Arrange the lines of the listing below as a numbered list, leaving out blank lines. Begin with the first line of the listing and stop after the line that contains "Action: pos(300,528)", including both of those lines.

Entries from a dataset
►

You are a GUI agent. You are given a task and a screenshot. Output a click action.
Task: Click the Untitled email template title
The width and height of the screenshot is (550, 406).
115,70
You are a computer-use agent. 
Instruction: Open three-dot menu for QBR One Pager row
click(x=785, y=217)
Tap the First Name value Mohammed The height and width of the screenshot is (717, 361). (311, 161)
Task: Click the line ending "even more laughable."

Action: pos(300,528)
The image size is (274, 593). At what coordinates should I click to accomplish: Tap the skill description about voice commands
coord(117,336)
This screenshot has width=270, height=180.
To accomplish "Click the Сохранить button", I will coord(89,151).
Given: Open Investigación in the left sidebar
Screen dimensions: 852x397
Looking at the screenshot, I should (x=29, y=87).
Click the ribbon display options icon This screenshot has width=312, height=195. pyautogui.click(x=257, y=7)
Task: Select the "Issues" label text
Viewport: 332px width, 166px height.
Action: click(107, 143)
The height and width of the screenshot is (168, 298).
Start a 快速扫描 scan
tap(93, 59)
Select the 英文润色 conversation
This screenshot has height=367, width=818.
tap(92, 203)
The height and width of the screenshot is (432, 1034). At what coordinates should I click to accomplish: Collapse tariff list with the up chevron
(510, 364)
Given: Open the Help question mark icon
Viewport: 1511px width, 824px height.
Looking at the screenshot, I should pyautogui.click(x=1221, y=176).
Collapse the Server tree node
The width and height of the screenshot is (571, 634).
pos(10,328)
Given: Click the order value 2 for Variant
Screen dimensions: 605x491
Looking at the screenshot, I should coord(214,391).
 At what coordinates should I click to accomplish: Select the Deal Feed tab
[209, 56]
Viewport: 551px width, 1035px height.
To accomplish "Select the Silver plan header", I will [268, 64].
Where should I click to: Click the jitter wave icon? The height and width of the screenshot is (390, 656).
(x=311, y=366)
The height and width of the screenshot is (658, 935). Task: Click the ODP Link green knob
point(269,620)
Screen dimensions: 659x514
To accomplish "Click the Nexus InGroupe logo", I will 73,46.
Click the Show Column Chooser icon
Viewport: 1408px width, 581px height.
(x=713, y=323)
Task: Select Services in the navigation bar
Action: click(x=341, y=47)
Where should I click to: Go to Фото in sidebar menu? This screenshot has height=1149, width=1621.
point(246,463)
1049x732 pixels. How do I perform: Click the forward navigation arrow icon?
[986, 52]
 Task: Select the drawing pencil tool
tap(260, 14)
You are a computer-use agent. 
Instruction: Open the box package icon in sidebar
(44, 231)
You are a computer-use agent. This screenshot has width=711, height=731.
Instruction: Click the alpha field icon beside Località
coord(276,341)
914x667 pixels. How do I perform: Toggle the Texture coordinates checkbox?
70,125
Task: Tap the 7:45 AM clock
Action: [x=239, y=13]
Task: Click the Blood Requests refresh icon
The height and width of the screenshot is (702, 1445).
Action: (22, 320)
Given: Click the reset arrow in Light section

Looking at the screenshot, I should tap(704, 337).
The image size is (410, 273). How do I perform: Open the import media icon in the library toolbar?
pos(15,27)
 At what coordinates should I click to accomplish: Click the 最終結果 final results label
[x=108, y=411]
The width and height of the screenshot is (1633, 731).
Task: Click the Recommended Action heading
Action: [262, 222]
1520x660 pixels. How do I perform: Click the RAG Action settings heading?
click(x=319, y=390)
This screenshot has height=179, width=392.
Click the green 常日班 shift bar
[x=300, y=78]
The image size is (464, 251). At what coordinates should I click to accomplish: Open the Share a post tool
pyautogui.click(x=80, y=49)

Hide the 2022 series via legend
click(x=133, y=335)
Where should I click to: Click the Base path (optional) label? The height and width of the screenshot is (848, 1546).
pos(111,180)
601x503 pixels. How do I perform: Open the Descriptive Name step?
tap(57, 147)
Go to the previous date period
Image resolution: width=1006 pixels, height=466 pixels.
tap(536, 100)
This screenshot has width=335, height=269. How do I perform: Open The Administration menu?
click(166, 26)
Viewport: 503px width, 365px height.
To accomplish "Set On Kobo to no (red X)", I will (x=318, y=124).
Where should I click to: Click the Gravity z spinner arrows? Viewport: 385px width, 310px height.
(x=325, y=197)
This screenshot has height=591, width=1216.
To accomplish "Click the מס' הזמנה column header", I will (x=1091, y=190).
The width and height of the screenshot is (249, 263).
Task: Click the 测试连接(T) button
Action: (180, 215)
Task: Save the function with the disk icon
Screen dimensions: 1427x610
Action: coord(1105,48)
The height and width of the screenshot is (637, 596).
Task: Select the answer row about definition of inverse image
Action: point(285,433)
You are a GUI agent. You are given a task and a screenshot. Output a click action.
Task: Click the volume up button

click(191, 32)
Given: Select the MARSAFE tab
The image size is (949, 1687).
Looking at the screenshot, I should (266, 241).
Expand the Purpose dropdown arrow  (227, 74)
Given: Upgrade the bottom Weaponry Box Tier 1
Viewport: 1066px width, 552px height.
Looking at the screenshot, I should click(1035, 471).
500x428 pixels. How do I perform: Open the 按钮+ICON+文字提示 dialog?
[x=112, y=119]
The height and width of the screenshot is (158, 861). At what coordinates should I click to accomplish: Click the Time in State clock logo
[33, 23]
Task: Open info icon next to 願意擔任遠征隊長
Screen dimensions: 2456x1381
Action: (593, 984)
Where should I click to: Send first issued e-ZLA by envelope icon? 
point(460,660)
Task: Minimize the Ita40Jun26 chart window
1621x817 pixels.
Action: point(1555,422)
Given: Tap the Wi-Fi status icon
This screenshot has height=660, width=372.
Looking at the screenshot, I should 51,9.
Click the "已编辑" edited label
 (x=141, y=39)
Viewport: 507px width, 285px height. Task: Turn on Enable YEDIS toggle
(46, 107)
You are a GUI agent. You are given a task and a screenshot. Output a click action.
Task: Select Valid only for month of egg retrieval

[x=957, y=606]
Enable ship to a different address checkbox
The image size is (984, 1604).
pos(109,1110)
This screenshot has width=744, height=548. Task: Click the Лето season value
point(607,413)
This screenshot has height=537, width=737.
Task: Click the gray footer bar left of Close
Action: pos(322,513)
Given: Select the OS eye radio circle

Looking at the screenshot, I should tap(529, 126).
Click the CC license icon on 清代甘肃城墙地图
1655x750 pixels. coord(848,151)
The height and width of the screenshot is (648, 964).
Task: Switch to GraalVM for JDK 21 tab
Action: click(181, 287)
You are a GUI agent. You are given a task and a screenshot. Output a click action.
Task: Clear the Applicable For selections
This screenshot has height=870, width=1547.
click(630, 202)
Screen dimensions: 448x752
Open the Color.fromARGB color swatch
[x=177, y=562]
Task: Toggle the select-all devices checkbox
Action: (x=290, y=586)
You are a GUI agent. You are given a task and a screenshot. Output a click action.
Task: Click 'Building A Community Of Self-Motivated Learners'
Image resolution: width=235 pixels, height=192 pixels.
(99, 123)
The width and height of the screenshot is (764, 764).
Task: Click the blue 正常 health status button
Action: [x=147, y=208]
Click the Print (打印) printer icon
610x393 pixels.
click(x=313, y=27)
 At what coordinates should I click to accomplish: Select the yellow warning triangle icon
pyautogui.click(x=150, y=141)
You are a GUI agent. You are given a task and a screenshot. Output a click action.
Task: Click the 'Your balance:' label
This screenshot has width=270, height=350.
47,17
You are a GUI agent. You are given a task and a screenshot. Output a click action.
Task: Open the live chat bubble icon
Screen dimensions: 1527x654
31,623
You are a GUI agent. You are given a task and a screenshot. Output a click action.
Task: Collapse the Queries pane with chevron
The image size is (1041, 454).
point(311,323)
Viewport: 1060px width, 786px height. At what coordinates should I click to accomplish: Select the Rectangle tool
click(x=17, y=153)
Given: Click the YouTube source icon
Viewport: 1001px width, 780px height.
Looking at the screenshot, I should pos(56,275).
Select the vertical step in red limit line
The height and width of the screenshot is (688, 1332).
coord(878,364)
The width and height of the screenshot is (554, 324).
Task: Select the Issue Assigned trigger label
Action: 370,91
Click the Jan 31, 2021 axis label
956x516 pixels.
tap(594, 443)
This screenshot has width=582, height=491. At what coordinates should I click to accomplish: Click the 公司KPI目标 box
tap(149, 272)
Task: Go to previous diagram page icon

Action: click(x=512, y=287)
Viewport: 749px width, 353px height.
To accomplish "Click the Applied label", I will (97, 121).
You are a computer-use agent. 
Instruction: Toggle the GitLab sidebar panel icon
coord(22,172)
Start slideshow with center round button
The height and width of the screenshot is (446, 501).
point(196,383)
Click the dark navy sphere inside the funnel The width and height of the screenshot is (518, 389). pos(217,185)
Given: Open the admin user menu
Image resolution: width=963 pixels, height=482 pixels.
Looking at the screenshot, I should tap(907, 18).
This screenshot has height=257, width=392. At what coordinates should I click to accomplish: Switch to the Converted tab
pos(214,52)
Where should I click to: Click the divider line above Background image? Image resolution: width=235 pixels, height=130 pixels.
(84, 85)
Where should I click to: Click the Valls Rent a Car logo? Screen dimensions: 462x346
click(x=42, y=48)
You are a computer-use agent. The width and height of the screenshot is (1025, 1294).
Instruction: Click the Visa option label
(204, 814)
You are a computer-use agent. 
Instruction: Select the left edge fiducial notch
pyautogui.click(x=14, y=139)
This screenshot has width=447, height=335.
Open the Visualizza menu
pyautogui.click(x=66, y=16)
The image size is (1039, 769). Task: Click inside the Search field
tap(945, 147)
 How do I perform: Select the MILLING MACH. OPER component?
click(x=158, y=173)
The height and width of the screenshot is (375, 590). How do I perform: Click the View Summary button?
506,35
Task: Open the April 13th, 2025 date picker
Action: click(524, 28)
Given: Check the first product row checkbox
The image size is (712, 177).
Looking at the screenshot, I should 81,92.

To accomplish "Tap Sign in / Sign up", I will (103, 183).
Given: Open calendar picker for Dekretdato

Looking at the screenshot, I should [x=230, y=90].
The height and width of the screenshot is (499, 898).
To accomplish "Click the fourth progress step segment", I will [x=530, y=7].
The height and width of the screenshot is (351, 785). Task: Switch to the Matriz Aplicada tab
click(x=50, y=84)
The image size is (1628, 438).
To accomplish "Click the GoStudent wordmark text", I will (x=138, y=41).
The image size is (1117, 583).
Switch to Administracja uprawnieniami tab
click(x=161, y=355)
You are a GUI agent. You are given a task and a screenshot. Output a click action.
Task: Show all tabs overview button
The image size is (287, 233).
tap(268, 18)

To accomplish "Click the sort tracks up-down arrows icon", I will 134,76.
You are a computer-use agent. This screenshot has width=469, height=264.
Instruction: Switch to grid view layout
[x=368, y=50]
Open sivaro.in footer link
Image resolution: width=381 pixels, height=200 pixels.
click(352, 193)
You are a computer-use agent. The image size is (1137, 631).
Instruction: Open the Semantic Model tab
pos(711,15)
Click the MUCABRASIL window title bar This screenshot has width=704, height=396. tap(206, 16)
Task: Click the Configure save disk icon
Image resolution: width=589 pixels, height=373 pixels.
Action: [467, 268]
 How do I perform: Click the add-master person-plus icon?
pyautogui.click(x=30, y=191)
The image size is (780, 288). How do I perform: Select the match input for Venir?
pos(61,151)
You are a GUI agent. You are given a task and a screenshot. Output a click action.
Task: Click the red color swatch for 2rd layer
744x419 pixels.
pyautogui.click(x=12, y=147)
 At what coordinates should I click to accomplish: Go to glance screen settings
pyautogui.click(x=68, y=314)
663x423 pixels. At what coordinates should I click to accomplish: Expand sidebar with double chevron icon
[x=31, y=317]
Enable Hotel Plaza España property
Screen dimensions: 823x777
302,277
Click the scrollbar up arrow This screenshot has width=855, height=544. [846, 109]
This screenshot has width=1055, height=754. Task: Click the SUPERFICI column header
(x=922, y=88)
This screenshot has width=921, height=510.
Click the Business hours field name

◄

> OUTPUT BELOW:
1. You are a GUI agent. You are given a task and a screenshot. Output a click action.
2. Task: Click the Untitled email template title
3. The width and height of the screenshot is (550, 406).
4. 115,70
5. You are a computer-use agent. 
6. Instruction: Open three-dot menu for QBR One Pager row
7. click(x=785, y=217)
8. Tap the First Name value Mohammed The height and width of the screenshot is (717, 361). (311, 161)
9. Task: Click the line ending "even more laughable."
10. Action: pos(300,528)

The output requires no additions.